## Kurzaufgabe 1:
Geben Sie aus dem Textauszug die Passage wörtlich wieder, beginnend mit „Bamberg: Politikexperte zu“ und fortlaufend bis einschließlich „längst Normalität sind.“.
## Kurzaufgabe 2:
Welche Wahl ist laut dem Textauszug beendet?

## Textauszug:

━━━━━━━━━━━━━━━━━━━━

Bamberg: Politikexperte zu Koalitionen - Deutschland bekommt verspätet europäische Verhältnisse
Autor: Ralf Welz
Bamberg, Dienstag, 28. Sept. 2021
Wer regiert Deutschland künftig? Nach der Bundestagswahl zeichnet sich eine schwierige Regierungsbildung ab. Der Bamberger Politik-Professor Ulrich Sieberer erklärt, warum - obwohl solche Konstellationen doch anderswo in Europa längst Normalität sind.
Die Bundestagswahl 2021 ist beendet. Das vorläufige Endergebnis steht fest. Völlig ungewiss ist dagegen, wer Deutschland in der kommenden Legislaturperiode regieren wird. Der Grund: Es sind verschiedene Parteien-Konstellationen möglich. Für unsere Leserinnen und Leser scheint die Sache derweil klar - laut unserer Umfrage haben sie einen eindeutigen Favoriten.

━━━━━━━━━━━━━━━━━━━━

## Gegebenes Material:

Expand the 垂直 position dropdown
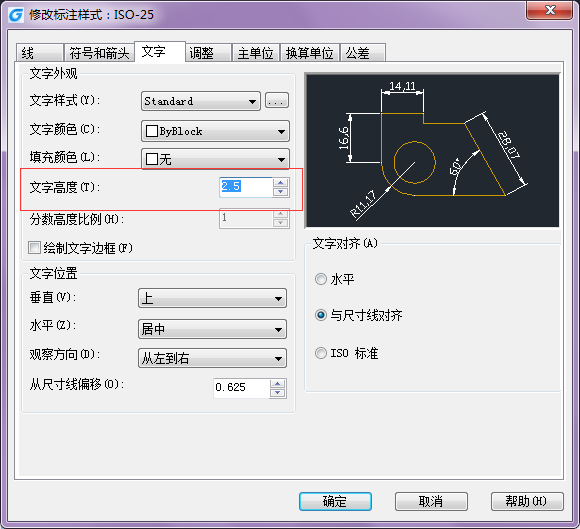The height and width of the screenshot is (529, 580). [x=212, y=298]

━━━━━━━━━━━━━━━━━━━━

## Antwort 1:
Bamberg: Politikexperte zu Koalitionen - Deutschland bekommt verspätet europäische Verhältnisse
Autor: Ralf Welz
Bamberg, Dienstag, 28. Sept. 2021
Wer regiert Deutschland künftig? Nach der Bundestagswahl zeichnet sich eine schwierige Regierungsbildung ab. Der Bamberger Politik-Professor Ulrich Sieberer erklärt, warum - obwohl solche Konstellationen doch anderswo in Europa längst Normalität sind.

## Antwort 2:
Die Bundestagswahl 2021.